Promovido pela Associação Brasileira dos Produtores de Algodão (Abrapa), o workshop contou com 20 apresentações, entre palestras, estudos de caso e mesas-redondas, abordando temas como manejo integrado de pragas, biotecnologias e o uso de bioinsumos. O controle eficiente de pragas é fundamental não apenas para garantir a rentabilidade da produção, mas também para promover benefícios ambientais, como o equilíbrio dos ecossistemas e o fortalecimento de processos naturais de regeneração.

“Decidimos que todas as regiões devem aderir coletivamente ao manejo integrado de pragas, reforçar bastante a questão de controle biológico, de qualidade de bioinsumos e dos químicos também, reforçar bastante a coletividade. Falta muito espírito de coletividade. Isso foi visto inclusive em problemas desse tipo, resolvido com a coletividade na Austrália e nos Estados Unidos”, afirmou Celito Breda, produtor, consultor, pesquisador e um dos palestrantes do evento.

Segundo Breda, a Bahia tem um bom exemplo de coletividade no manejo do bicudo-do-algodoeiro, através do programa fitossanitário, do manejo da ferrugem asiática e da helicoverpa armígera. “Mas, faltam muitas ações ainda, temos que ter mais determinação no manejo integrado de pragas. A reclamação mais recorrente do produtor é que o custo de controle de pragas, doenças e invasores está muito alto. Temos que baixar o custo, temos que fazer um esforço conjunto, organizado, planejado, com pesquisadores, consultores, os produtores envolvidos, nossas instituições, os governos, para que a gente consiga estabelecer metas de baixar custo, baixar o uso, talvez, e custo dos defensivos agrícolas, principalmente dos químicos”, ressaltou Breda.

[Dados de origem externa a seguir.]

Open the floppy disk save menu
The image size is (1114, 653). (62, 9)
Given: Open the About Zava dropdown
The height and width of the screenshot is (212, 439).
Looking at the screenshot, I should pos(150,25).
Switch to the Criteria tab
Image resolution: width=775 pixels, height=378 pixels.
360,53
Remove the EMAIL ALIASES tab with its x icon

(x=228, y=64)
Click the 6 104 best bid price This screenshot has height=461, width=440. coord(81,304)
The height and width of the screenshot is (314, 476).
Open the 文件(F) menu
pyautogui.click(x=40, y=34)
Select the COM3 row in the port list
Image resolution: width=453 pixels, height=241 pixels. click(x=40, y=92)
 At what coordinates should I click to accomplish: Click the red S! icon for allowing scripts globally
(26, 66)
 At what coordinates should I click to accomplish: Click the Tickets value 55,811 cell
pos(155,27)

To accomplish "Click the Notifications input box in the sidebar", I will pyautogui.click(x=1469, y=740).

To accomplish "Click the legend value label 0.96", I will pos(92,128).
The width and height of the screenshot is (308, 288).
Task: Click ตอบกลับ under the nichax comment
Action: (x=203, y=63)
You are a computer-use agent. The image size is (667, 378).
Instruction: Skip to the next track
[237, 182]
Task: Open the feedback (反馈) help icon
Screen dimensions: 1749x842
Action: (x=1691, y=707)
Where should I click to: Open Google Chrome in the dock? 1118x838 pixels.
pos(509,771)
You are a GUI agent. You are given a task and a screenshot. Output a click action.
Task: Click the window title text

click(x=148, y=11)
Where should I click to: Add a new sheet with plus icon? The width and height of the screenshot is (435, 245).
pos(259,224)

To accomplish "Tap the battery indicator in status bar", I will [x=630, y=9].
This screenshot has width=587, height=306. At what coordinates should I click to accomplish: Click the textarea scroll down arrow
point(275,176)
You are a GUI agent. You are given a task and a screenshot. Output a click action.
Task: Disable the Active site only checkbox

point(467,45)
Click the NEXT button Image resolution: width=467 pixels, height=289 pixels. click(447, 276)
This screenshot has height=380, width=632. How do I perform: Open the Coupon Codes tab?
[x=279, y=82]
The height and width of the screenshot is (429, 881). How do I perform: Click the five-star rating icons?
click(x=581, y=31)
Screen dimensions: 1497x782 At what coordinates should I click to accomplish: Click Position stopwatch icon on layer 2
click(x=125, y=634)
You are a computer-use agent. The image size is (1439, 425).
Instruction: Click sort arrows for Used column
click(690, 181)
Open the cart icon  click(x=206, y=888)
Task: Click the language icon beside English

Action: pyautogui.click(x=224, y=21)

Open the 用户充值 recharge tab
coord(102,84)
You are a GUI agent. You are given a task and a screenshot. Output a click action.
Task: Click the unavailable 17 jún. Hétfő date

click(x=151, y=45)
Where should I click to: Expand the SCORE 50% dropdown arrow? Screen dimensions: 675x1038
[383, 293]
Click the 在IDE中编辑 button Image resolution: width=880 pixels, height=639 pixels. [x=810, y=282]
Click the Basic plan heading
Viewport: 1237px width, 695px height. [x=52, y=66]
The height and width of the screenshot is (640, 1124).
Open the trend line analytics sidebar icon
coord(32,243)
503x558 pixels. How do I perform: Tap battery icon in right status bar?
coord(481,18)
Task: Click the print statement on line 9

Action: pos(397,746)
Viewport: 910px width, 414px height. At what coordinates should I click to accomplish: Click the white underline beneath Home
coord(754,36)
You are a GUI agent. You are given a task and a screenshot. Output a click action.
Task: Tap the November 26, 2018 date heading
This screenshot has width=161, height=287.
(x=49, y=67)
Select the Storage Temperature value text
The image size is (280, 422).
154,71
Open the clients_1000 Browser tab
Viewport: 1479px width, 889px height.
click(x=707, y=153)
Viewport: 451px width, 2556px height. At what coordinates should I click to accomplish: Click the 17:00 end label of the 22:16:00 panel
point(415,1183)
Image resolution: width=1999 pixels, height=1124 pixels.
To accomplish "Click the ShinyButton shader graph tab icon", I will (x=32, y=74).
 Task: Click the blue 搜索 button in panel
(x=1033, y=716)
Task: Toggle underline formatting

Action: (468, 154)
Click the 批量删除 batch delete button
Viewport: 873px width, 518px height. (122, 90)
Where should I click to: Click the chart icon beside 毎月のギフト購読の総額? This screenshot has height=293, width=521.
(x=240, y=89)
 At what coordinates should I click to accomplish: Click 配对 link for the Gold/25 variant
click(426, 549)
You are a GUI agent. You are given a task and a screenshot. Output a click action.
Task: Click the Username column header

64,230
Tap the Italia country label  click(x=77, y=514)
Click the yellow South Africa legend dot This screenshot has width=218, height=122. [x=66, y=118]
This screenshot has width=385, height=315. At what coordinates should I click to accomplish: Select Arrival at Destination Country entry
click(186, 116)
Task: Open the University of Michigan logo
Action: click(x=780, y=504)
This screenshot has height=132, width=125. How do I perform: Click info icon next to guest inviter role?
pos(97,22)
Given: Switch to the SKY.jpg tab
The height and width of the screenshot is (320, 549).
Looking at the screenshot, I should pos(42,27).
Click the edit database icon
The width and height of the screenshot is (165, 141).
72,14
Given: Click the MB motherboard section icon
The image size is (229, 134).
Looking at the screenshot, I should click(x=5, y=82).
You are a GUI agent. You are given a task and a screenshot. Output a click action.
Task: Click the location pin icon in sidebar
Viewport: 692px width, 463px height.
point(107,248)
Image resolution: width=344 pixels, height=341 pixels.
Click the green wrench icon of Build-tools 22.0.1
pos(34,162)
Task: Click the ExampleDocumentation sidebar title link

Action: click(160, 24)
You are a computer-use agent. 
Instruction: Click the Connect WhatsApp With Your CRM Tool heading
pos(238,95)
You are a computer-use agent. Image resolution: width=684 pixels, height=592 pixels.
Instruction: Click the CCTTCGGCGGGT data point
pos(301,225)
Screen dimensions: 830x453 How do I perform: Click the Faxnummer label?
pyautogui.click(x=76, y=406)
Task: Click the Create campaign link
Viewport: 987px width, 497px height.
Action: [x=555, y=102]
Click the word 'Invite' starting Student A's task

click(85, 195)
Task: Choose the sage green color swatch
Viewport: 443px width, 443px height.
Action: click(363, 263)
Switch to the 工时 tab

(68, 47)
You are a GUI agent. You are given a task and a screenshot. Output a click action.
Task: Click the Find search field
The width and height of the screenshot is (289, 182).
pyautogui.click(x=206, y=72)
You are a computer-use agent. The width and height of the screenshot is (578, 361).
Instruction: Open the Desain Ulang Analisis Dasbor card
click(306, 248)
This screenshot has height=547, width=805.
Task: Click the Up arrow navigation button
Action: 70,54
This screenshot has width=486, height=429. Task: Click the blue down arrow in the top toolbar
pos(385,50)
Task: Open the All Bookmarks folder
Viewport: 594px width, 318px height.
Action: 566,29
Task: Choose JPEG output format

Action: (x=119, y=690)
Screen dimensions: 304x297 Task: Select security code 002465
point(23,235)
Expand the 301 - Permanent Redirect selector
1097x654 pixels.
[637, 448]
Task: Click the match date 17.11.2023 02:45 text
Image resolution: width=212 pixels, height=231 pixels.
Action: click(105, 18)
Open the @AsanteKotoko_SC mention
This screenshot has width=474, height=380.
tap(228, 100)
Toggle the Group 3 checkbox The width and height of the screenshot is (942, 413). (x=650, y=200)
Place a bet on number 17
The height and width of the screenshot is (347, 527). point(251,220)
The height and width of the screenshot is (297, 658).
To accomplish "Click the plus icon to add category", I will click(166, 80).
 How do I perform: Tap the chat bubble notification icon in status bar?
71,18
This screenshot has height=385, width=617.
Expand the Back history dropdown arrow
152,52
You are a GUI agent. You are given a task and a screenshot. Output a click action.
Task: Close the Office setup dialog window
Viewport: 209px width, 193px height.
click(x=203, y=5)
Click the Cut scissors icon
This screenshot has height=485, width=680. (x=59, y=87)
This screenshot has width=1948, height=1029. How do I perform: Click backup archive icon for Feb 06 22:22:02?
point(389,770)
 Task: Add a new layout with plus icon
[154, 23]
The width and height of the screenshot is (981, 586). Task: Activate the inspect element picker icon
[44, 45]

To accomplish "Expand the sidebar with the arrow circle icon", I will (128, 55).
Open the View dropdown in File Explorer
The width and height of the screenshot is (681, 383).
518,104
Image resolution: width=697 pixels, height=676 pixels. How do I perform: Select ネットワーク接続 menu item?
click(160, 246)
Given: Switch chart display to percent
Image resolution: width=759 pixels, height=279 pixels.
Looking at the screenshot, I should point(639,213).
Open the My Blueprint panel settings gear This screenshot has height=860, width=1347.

De acordo com o pesquisador, foi definido durante o encontro que será retomado um programa nacional de manejo de resistência. “Através da Abrapa, AproSoja, Abramilho e o CNA, em Brasília, junto com o Mapa e pesquisadores de várias instituições deverão formar um grupo técnico permanente para avaliação de eficiência de produtos, monitoramento da resistência de produtos, estabelecimento de estratégias para o manejo fitossanitário regional, criando assim, um programa fitossanitário regional que funciona em qualquer lugar do Brasil e em qualquer lugar do mundo”, concluiu.

Além da Abapa, participaram do evento instituições como, a Embrapa, Better Cotton, Esalq, ImaMT, Amipa, IGA e Fundação Chapadão; além de representantes do Ministério da Agricultura, Pecuária e Abastecimento (Mapa) e do Ministério do Meio Ambiente (MMA).